Вскоре кабачок превратился в биржу, где заключались пари; дело дошло до того, что на специальной доске ad hoc [3 - Здесь: предназначенной для этого (лат.).] ежедневно писалась текущая ставка. Пари являются (и всегда являлись) в колонии любимым видом спорта и одним из основных развлечений; и вот вокруг Абарки и его почтенного противника выросла целая сеть пари, густевшая с каждым днем; сформировались различные группировки, не обошлось без споров, ссор и даже пощечин. Пари превратилось в важный общественный вопрос, обширную дискуссию и, казалось, совершенно стерло из памяти случай с супругами Роберт. Стоит ли удивляться, что Марио, субъект куда как деловой, организовал в свою пользу контроль над ставками и стал банкиром в этом импровизированном игорном доме, отбившем клиентуру даже у Кантри-клуба. Откуда он взял наличные деньги, чтобы покрыть разницу в ставках, каким образом преуспел, никто не знает; были, были робкие предположения и даже серьезные опасения, в большой степени – этого нельзя отрицать – вызванные выступлением по радио Тоньито Асусены. В живописной и развлекательной манере, свойственной его «Дневному выпуску новостей», он комментировал напряженную обстановку, царящую в колонии, и склонял общественное мнение то в одну сторону, то в другую. Вне всякого сомнения, это был всего лишь бессовестный способ повлиять на ставки, и некоторые даже удивлялись, как только власти такое терпят. Другие же злонамеренно утверждали, будто правительственный секретарь убеждал губернатора раз и навсегда прикрыть все дело, запретить пари, которые сам же, честно и открыто заявлял губернатор, имел неосторожность допустить. Кроме того, говорили, да так, словно лично при сем присутствовали, что его превосходительство улыбнулся в бороду и произнес: «Посмотрим», не вынеся никакого окончательного решения.

Так шло время, и вот наконец настал долгожданный день. Слух о том, что Абарка струсил и сдался, сенсационный слух, потрясший болельщиков, не был обязан своим появлением передаче Тонио и не возник из пустоты. Скорее всего, проболталась служанка, и стало известно, что еще накануне наш герой почувствовал себя дурно, у него разболелся желудок и началась тошнота. После тщательных расспросов конторский курьер к полудню подтвердил, что действительно господин главный инспектор трижды удалялся в туалет и выходил оттуда осунувшимся и бледным; более того, он даже попросил чашку чая. Легко представить себе, какая невообразимая паника поднялась и как низко упали акции Абарки. Уже во второй половине дня задешево продавались билеты в пользу генерального инспектора, что обернулось ужасающей катастрофой, когда пари все-таки состоялось, катастрофой, разыгравшейся в присутствии Марио, чье невозмутимое спокойствие несколько умерило страсти; толстые белые руки трактирщика так и мелькали над кассой, и ничто в нем не выдавало волнения, если только не считать легкой бледности, проступившей на пышущей здоровьем физиономии. Молчаливо и бесстрастно, с деловым видом готовился он к торжественному моменту ужина, хотя Абарка весь день не подавал признаков жизни.

Оставалось полчаса до трапезы, слуги Марио, ошалевшие от беготни, сбивались с ног, подавая напитки любопытным, набившимся в кабачок, чтобы взглянуть на поставленный в углу большого зала стол, на белой скатерти которого красовался прибор и – был ли то намек хитреца трактирщика? – одинокая алая роза.
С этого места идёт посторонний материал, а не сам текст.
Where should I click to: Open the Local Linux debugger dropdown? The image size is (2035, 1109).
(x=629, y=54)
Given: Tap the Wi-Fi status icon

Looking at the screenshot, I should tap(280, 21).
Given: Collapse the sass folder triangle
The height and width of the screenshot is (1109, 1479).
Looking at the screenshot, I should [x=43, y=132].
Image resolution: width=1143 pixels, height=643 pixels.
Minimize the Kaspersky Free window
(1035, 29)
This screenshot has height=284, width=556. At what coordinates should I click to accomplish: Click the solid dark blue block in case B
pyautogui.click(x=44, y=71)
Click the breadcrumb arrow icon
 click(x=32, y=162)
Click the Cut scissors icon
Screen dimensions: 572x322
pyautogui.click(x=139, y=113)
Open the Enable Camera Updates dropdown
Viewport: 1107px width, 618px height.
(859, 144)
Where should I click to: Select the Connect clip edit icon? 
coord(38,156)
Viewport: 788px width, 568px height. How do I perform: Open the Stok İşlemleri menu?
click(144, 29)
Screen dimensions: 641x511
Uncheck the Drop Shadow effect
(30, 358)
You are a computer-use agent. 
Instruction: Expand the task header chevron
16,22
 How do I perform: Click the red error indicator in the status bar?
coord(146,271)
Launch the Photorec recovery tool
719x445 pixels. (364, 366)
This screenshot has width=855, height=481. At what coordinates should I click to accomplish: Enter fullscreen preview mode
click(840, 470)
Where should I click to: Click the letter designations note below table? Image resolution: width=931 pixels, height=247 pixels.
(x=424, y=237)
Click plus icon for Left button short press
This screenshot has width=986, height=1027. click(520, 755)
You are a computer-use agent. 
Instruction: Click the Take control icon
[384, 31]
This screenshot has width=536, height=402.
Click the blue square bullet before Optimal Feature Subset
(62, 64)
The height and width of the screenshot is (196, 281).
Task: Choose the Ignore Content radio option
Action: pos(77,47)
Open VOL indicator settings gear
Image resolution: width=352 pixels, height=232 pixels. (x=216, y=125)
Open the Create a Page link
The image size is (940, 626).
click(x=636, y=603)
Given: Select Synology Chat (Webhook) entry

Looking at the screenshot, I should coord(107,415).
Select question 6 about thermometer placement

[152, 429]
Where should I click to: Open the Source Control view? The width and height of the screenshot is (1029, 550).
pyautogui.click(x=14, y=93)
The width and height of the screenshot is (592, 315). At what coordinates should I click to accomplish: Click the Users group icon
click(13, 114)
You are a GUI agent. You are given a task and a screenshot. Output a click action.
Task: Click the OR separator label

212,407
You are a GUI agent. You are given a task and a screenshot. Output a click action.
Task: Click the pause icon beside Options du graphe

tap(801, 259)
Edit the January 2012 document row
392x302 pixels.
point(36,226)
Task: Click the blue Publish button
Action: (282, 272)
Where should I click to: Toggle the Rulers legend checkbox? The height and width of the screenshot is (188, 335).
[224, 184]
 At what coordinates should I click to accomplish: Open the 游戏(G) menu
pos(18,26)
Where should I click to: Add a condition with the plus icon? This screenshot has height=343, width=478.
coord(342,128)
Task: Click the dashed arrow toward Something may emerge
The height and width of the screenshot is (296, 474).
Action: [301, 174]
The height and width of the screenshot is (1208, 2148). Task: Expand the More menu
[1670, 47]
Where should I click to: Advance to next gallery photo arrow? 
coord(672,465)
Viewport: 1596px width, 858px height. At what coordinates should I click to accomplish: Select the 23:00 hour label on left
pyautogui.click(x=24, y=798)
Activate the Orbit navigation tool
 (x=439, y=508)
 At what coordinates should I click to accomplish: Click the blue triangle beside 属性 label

Согласно уговору, за ужином могли присутствовать только свидетели спора, то есть жюри, состоящее из членов Кантри-клуба и представляющее все общество колонии, чрезвычайно заинтересованное в исходе пари. Люди, собравшиеся перед кабачком, вдруг замолкли, затем по площади прокатился легкий шепот: Абарка медленно и важно плыл в своем автомобиле, раздвигая густую толпу и не выказывая ни малейшего признака нездоровья или растерянности. Те, кто еще недавно мучительно сомневались в его победе, теперь при виде подобной самоуверенности вздохнули с облегчением и горько посетовали, что поддались панике.

Правительственный секретарь подкреплялся вином в ожидании противника, при взгляде на которого слегка изменился в лице, но встал, чтобы должным образом его приветствовать. Мы сгрудились вокруг. Абарка улыбался с видом человека, желающего продемонстрировать всем свою уверенность в себе. «Как дела, Марио? Как жаркое?» – громовым голосом осведомился он у трактирщика. Тот с готовностью отозвался из кухни: «Пальчики оближете!»